Dear blog, after abandoning you for so long, i'm finally back with a megaton of unhappiness waiting to be poured out.It has been a long way since my enlistment to SAF and looking back at the past 1 year, i do not know whether to hate or love this organisation.
My pride has been hurt on the day i received the posting and i failed to get to OCS. Although i'm a non- believer, i do believe that fate has a funny way of grooming us, teaching us and leading us to our destination. In the past 1 year, I have learnt to swallow my pride, learned to let go of the past and face the present, worked with the the most ridiculous superior and meet all kind of people, from all kind of background, be it true blue hokkien beng, wayang king, backstabbers, wimps, retards or scholars. Without an appointment or a rank, I feel at ease and do not see the need to strict-en myself and enable myself to talk to them as an equal and truly understand them. Sometimes you wonder why people do this do that but have you ever thought that not everyone thinks alike. What we seems to be common sense, right or even necessary may seems to be nonsense to some other people cause their mentality, their objective in life, their priority is entirely different.

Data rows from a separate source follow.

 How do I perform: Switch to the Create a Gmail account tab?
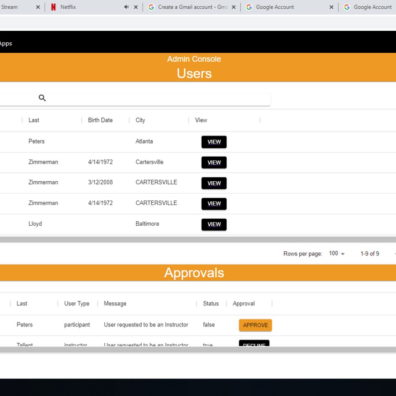point(192,7)
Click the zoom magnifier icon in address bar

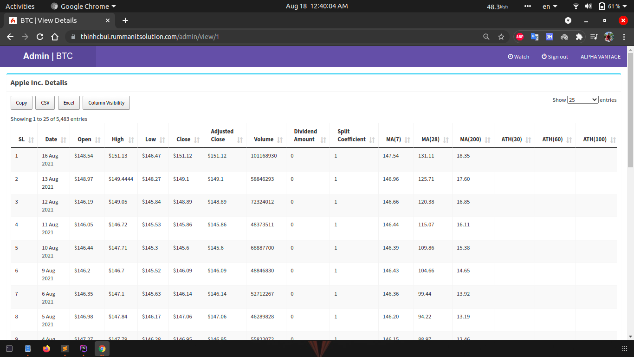(x=486, y=37)
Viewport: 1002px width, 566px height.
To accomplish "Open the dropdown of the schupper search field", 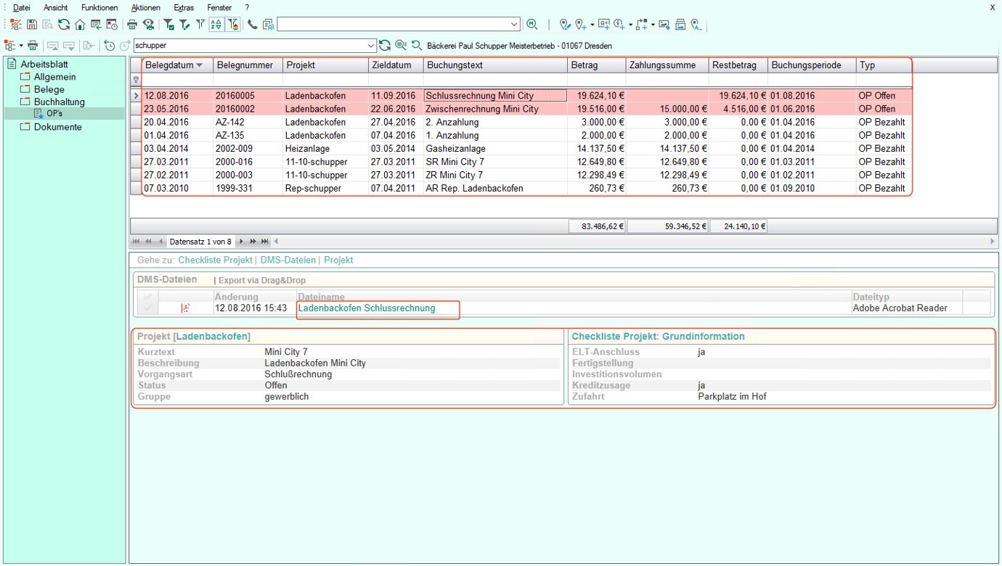I will point(372,46).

Always excelling in studies ever since I was a kid, i see myself superior to those in neighborhood school, ITE or dropouts. But my mentality totally changed after entering army, there's no big difference between me and them.
Next is the YOG, i'm awfully disappointed when my ridiculous superior went all the way out just to stop me from participating, ridicule and insulted me, even gave me extra for she think i bear a grudge against her for this matter when i have done nothing to her at all. What depressed me even more is that trying your best to try to bring success to the show, to bring pride to your country was seen as a 'threat' to national security. Hey, get a life, we are all sitting in the office doing practically nothing everyday and an attempt to increase our 'GDP' was insulted?
Managed to get over the down period and was really happy to at least get a chance to participate in this year's NDP, at least i learnt to counter all ridiculous opposition by anticipating all the noteworthy and possible de-butt i will face.
Next thing is my father (yes, i know AGAIN)
In just a short span of 1 year, he had spent $150k on some so called "nu-er" in china and yet he is unwilling to fork out $24k over 4 years for my university and another sum for my brother to pursue a tertiary course of his preference and he even has the gut to ask my brother to save his money into a bank account belong to him (my dad)
Ever since young, when everyone talked about going overseas with their family be it korea, japan or european countries, I can only sit at my lonely corner because all i know about these places are what i saw form picture, read from books or internet.
I have decided and will not go back on my words, once i graduated and start having a job on my own, my dad is not going to get a single cent, even if one day he has to resort to begging on the street, i will not shed a single tear for him. Harsh it may seems but having a dad like that is the biggest insult to my entire life. Just speaking about him made me feel disgusted =(
Last but not least, there's something i could have told everyone earlier but i do not want to cause worries. One week prior to aristal, on a friday, i broke my rib, the 4th one from the top on the right to be exact. I choose to keep it from everyone and just said it was a small internal injury. Everyone is working so hard, esp during the last week that i cannot bear to tell them im in no condition to dance. Luckily, the broken rib did not puncture any organs and since rib fracture are managed conservatively, it will recover by itself over some time. If you are curious how a rib fracture feels like, it hurts every time you take in a breath and it is almost impossible to exert any strength.
Guess i shall end it here, it's getting kinda late.